In a rule-driven production system, statisticians do not touch the data. In stead, data processing is fully automated, where all data transformations are driven by externally defined rules. Generally we distinguish between two types of rules:
- Data validation rules. These are rules that express demands on a data set. A rule-driven system can ingest these rules and apply the transformations necessary to make a data set satisfy those rules.
- Data transformation rules. these are rules that describe how to alter existing values, fill in missing data, derive new variables, or derive new data structures (e.g. aggregation, modeling).
The system in this repository offers a minimal subset of rule management features that focus on CRUD and reproducibility of production. The idea is to offer a data structure and an extensible API that offer fundamental operations on rules and rule sets that can be combined to build applications.
See also: MPJ. van der Loo, KO ten Bosch and E. de Jonge, Rule Management UNECE Expert Meeting on Statistical Data Editing 2022.
You need to have git
and R
installed. If you are on Windows, you also need
to have Rtools
Open a command-line interface (e.g. Powershell on Windows, bash on Linux/Mac).
git clone https://SNStatComp/rulemanager
cd rule manager
make doc
make install
The R package rulemanager
aims to support the following user stories.
As a statistics producer, I want to
- Create, Update, and Delete rules so I can fix my current understanding of a statistical domain in the form of a formal ruleset.
- Select a set of rules so I can apply them to my data.
- Determine the order of rule execution so I have full control over data processing and validation.
- Be able to trace the evolution of my rules and rule sets so I can (1) give full account of my production runs, and (2) reproduce production runs.
- Temporarily remove a rule from one or more rule sets so I can handle exceptional and transient data circumstances. This temporary removal should be documented.

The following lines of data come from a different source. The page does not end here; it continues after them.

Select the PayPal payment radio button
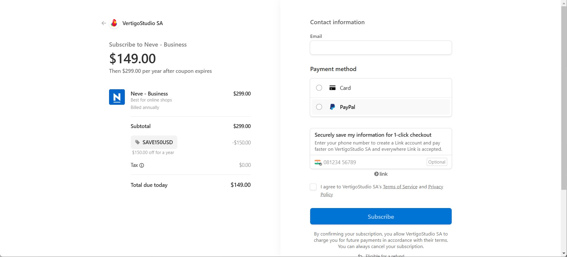 coord(319,107)
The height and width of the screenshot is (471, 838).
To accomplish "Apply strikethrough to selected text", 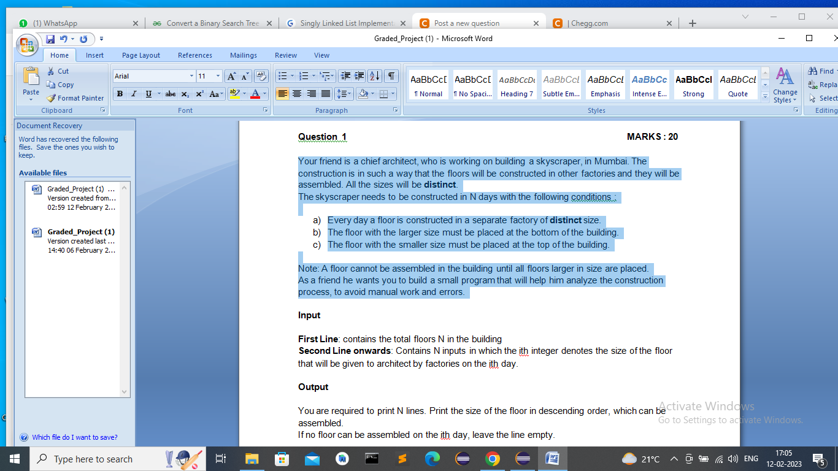I will (171, 94).
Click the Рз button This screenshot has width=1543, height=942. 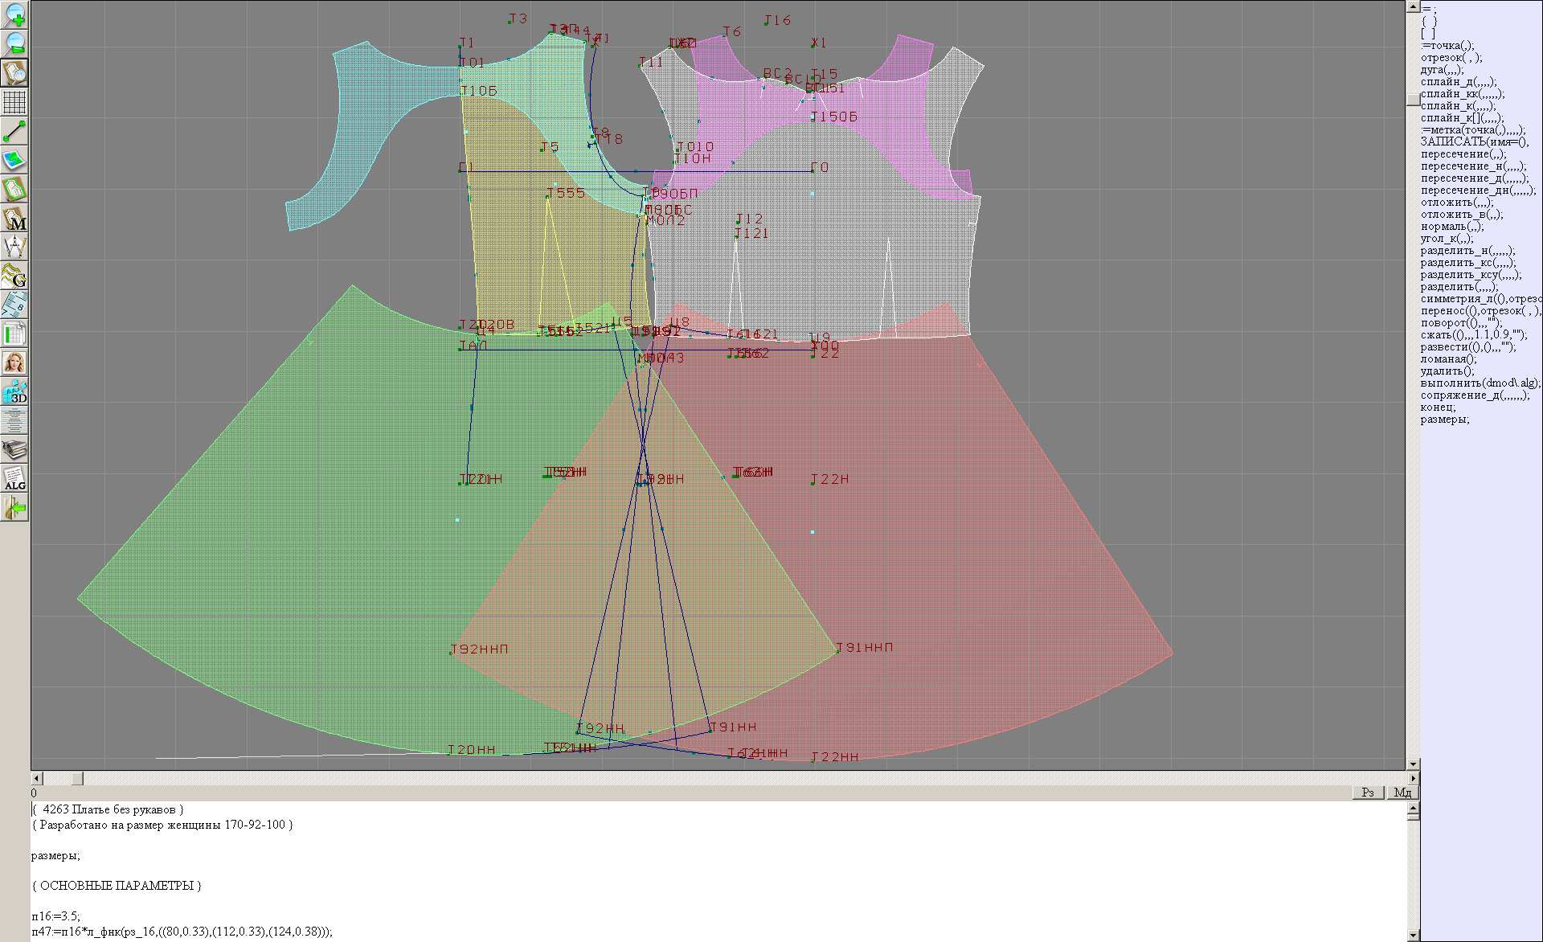coord(1368,793)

- Temporarily update a rule from one or more rulesets so I can handle exceptional and transient data circumstances. This temoporary update should be documented.
As a statistical organization, I want to
- Promote reuse of rules.
- Promote transparency and learning accross production systems, by comparing
- Compare and contrast production systems; benchmark production systems.
A rule repository can hold rules for multiple production systems. In such a repository it is not important that rules are mutually consistent (non-contradictory) and irredundant. When a set of rules is selected to be applied to data, this consistency becomes important.
- Build an API that supports basic operations/user stories. These can then be used to build applications that support specific workflows.
- (Todo) Independence of database implementation. By default SQLite is used but all fundamental operations are polymorphic and can be extended to other databases.